Theorem 13. For every $n\in{\mathbb{N}}$ , there exists a topological multigraph with $n$ vertices and $O(n^3)$ edges that contains a planar drawing of every $n$ -vertex planar graph.
Proof. Every planar graph admits a $2$ -page monotone topological book embedding [Reference Di Giacomo, Didimo, Liotta and Wismath21]. In such a drawing, every edge is either drawn on one page only, or it is drawn so that it crosses the spine exactly once. As there are $\binom{n}{2}$ possible pairs of endpoints, two choices for the page incident to the left endpoint, and less than $n$ possible segments of the spine to cross, we have less than $n^2(n-1)\in \Theta (n^3)$ edges to draw.

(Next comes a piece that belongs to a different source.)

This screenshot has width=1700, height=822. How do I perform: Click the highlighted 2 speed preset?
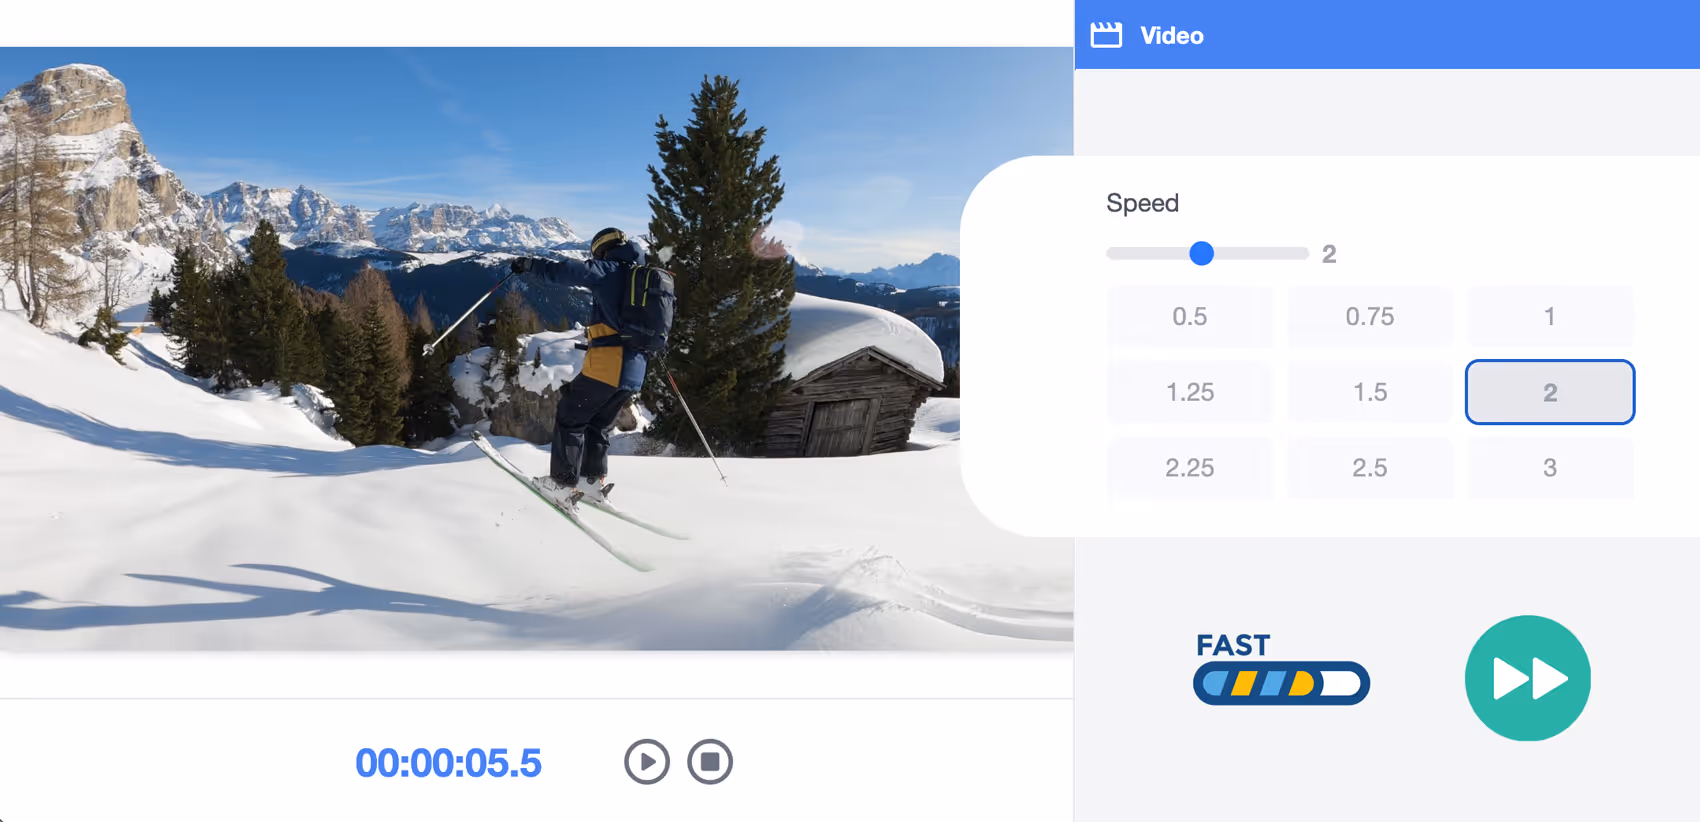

A drawing that encompasses all those edges is universal for planar graphs on $n$ vertices.
A planar graph is subhamiltonian if it is a subgraph of a Hamiltonian planar graph. In particular, planar graphs of degree at most four [Reference Bekos, Gronemann and Raftopoulou7], triconnected planar graphs of degree at most five [Reference Hoffmann and Klemz27], and planar graphs that do not contain a separating triangle [Reference Biedl, Kant and Kaufmann10, Reference Whitney32] are subhamiltonian.

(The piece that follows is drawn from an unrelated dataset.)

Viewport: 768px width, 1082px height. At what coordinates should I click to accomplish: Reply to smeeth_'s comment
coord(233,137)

Theorem 14. For every $n\in{\mathbb{N}}$ , there exists a topological multigraph with $n$ vertices and $O(n^2)$ edges that contains a planar drawing of every $n$ -vertex subhamiltonian planar graph.
Proof. Every subhamiltonian planar graph admits a $2$ -page book embedding [Reference Bernhart and Kainen8]. On each page, draw the complete graph using $\binom{n}{2}$ circular arcs, and let $D$ denote the union of these two drawings. Clearly, $G$ contains $n(n-1)=\Theta (n^2)$ edges and is universal for subhamiltonian planar graphs on $n$ vertices.
Acknowledgements
This research was started at the 7th Annual Workshop on Geometry and Graphs held at Bellairs Research Institute in March 2019. Thanks to the other workshop participants for creating a productive working atmosphere.